(What to work on):
Repeat the lines below exactly as written, please, from the line with "Behaviors during COVID (66, 2314)" to the line with "Artificial Intelligence (576, 1963)", both lines included, and no others.

━━━━━━━━━━

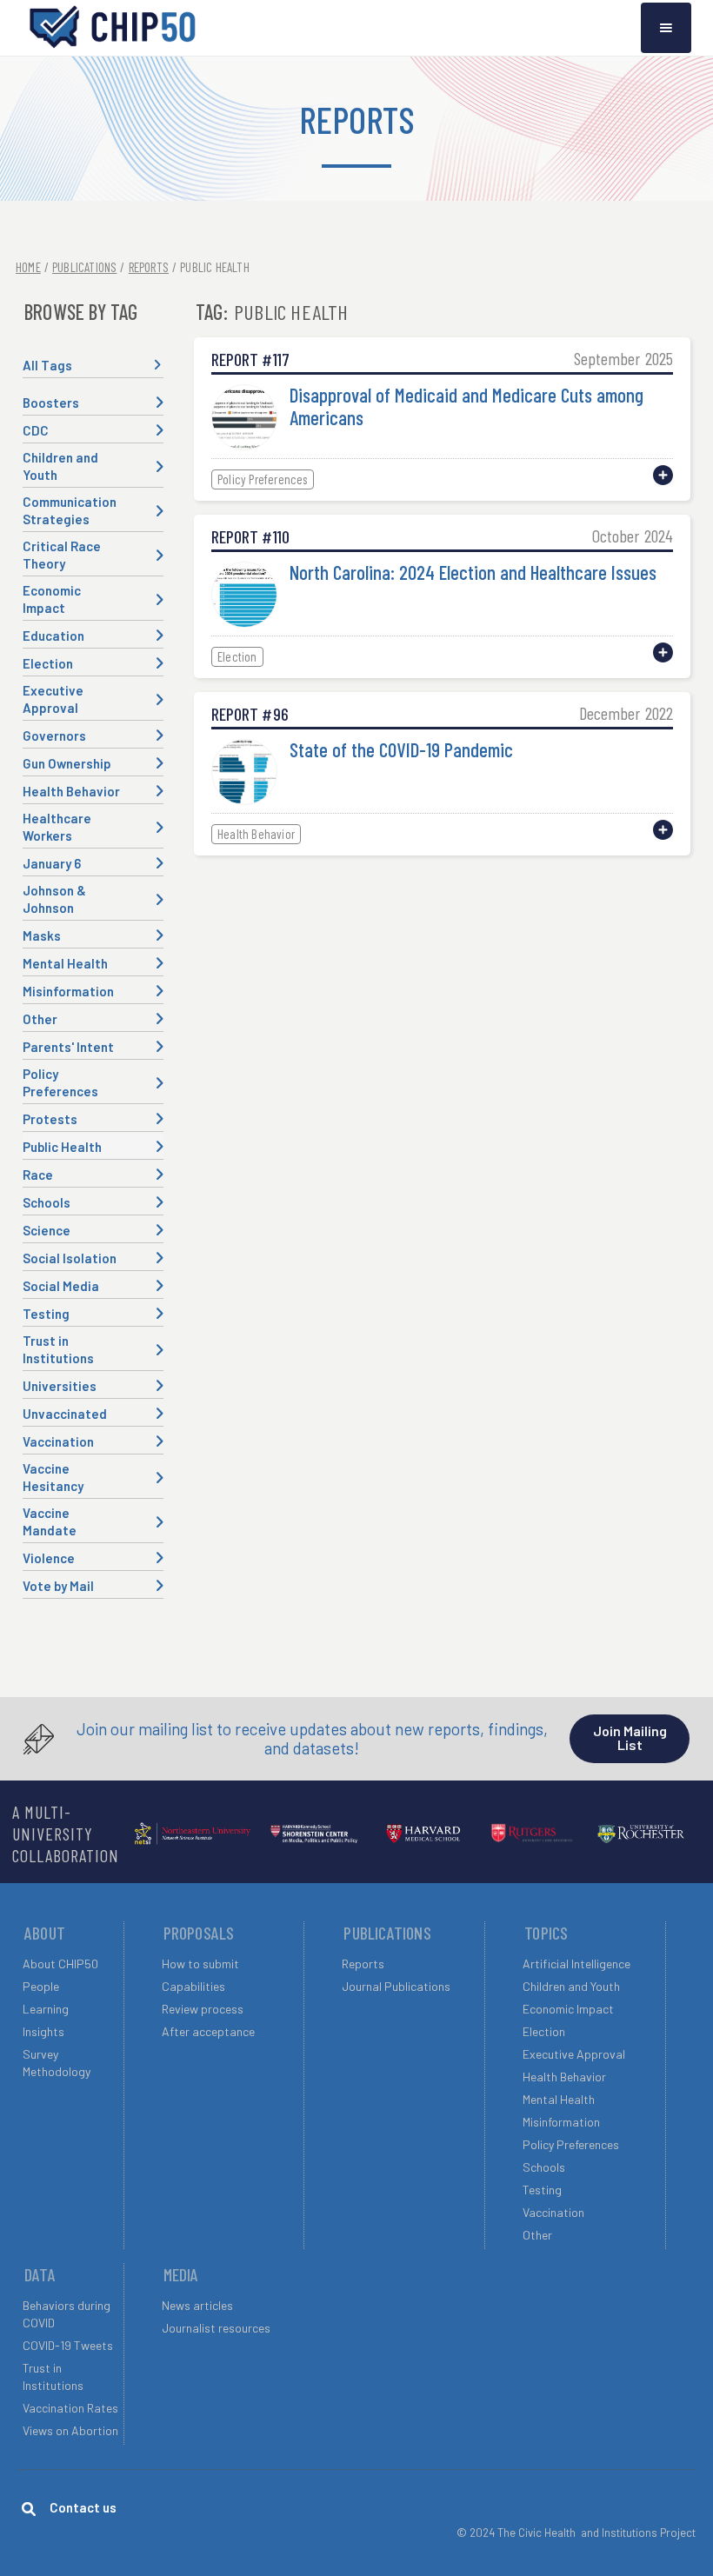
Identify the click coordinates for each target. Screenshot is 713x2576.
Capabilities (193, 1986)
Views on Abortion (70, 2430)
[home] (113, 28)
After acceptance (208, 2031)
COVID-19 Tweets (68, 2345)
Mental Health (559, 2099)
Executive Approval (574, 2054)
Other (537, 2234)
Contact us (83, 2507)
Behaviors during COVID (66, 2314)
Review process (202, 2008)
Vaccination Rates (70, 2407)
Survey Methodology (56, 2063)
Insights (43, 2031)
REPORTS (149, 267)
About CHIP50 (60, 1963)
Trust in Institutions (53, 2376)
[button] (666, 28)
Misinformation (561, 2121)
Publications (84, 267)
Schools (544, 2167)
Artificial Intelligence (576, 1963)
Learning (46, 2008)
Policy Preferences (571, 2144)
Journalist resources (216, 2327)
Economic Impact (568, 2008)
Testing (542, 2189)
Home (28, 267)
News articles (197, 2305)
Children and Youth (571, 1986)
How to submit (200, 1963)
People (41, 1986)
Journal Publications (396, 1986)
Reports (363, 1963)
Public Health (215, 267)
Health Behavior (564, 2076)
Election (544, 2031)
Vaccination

━━━━━━━━━━

(Your solution):
Behaviors during COVID (66, 2314)
Review process (202, 2008)
Vaccination Rates (70, 2407)
Survey Methodology (56, 2063)
Insights (43, 2031)
REPORTS (149, 267)
About CHIP50 (60, 1963)
Trust in Institutions (53, 2376)
[button] (666, 28)
Misinformation (561, 2121)
Publications (84, 267)
Schools (544, 2167)
Artificial Intelligence (576, 1963)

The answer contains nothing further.